Contact: Amena Saiyid (516) 344-4458 or Mona S. Rowe (516) 344-5056
Upton, NY- For their sustained outstanding research in the field of materials chemistry, John Larese and Laurence Passell, scientists at the U.S. Department of Energy's (DOE) Brookhaven National Laboratory, have won DOE's 1998 Materials Science Award. The cash award of $50,000, which will be used for research, recognizes their pioneering work on neutron scattering studies of films adsorbed on graphite and magnesium oxide surfaces.
Using neutron scattering techniques, Larese and Passell investigated the formation of single- and multi-layered solid, liquid and gas films on crystalline surfaces by a process known as adsorption. By analyzing and studying the way neutrons scatter from the films, they were able to identify the structure of these films and, in some cases, obtain information about how the atoms interacted with each other and with the atoms from the crystalline surface. Specifically, they were able to determine how the atoms were arranged in the solid films and explore the changes that accompanied solid-to-liquid melting at the atomic level. To that end, Passell and Larese were the first to investigate on an atomic level how layer-by-layer film growth and melting proceeded on a multi-layered argon film adsorbed on graphite.

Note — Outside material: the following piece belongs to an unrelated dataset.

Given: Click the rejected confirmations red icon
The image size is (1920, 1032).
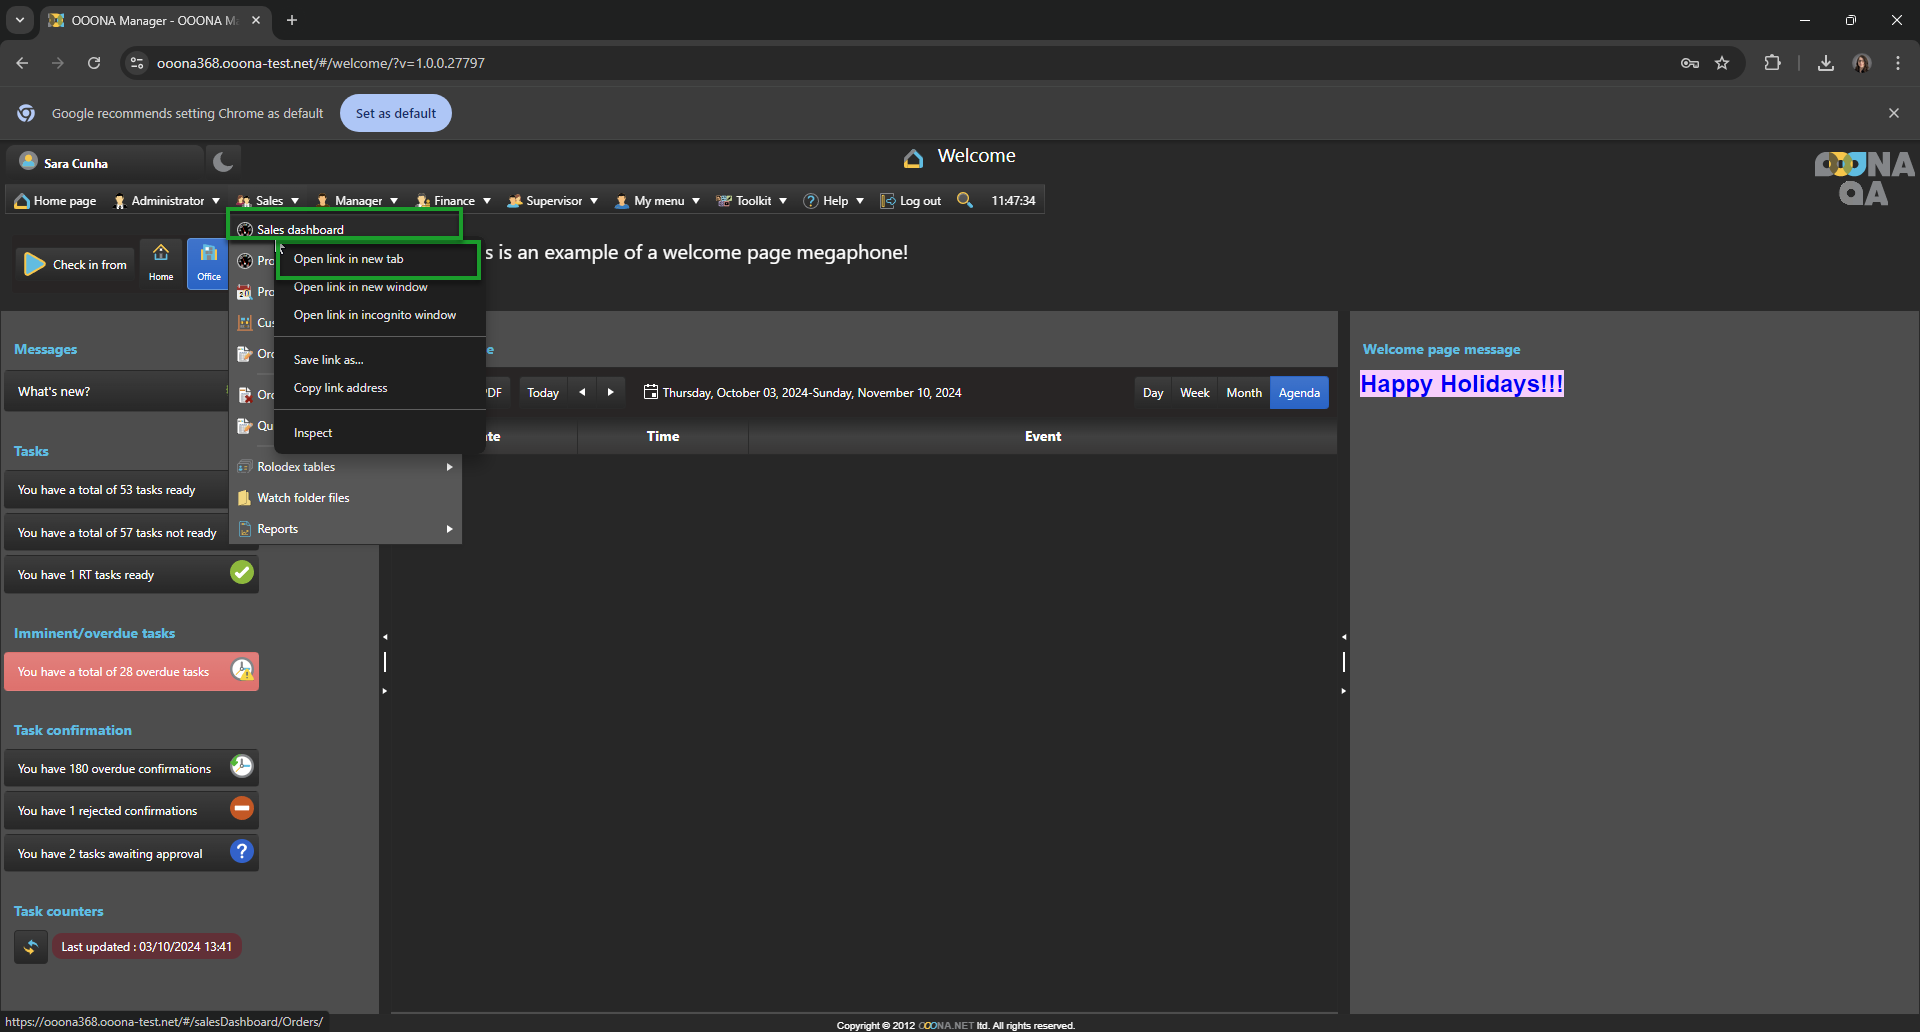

Today, materials scientists anticipate that improved understanding of adsorbed, or over-layer, film properties will lead to new insights into the microscopic-scale mechanisms involving adhesion, corrosion, lubrication and catalysis.

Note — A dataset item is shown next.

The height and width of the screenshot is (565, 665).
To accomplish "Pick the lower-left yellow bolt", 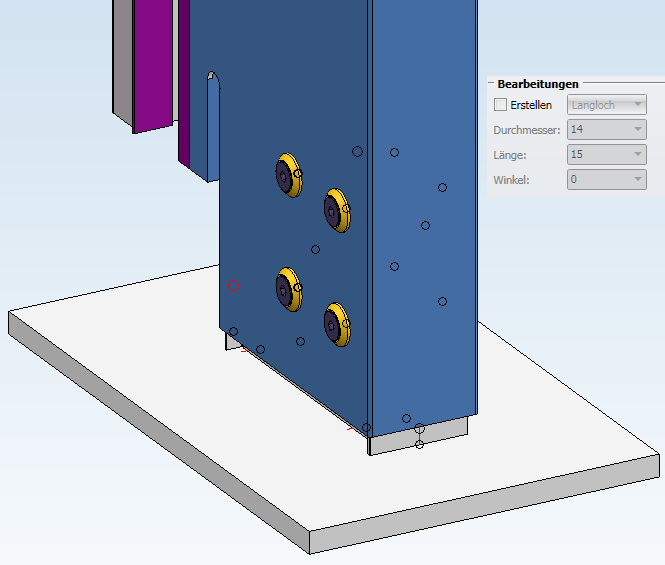I will point(289,289).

"When Passell and co-workers began this work in the early 1970s, no one dreamed that a single layer of atoms adsorbed on the surface of a crystal could be studied using neutron scattering. And now, Larese uses this technique routinely to explain how single and multi-layers of atoms form and melt on crystalline surfaces," said Denis McWhan, Associate Laboratory Director for Basic Energy Sciences. "Together, Larese and Passell's work has initiated a whole new field of inquiry."

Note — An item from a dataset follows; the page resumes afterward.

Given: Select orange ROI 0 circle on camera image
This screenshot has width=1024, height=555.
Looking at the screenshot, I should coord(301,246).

Passell's interest in materials science dates back to his days at the University of California, Berkeley, where he earned his M.A. in 1952 and his Ph.D in physics in 1955. After graduation, Passell worked as staff scientist for five years at the Lawrence Livermore Laboratory, in Livermore, California. In 1961, Passell moved to the Riso National Laboratory in Roskilde, Denmark.
Passell's 32-year career at Brookhaven began when he joined the scientific staff in 1963 and received tenure in 1967. In the 1970s, working at the High Flux Beam Reactor, he laid the foundation for neutron studies of adsorbed films. Although he retired in 1995 as a senior scientist, he continues to work at Brookhaven as a consultant.
A Fellow of the American Physical Society, Passell is also a member of the prestigious Sigma Xi Society, which nominates scientists and engineers who have demonstrated noteworthy achievements in research.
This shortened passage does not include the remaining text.